Problem statement —
Set down every line below, word for word.

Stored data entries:
^^^^^^^^

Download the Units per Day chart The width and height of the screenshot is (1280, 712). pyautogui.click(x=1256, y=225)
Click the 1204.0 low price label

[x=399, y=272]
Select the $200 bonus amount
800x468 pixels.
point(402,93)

^^^^^^^^

Answer space —
Download the Units per Day chart The width and height of the screenshot is (1280, 712). pyautogui.click(x=1256, y=225)
Click the 1204.0 low price label

[x=399, y=272]
Select the $200 bonus amount
800x468 pixels.
point(402,93)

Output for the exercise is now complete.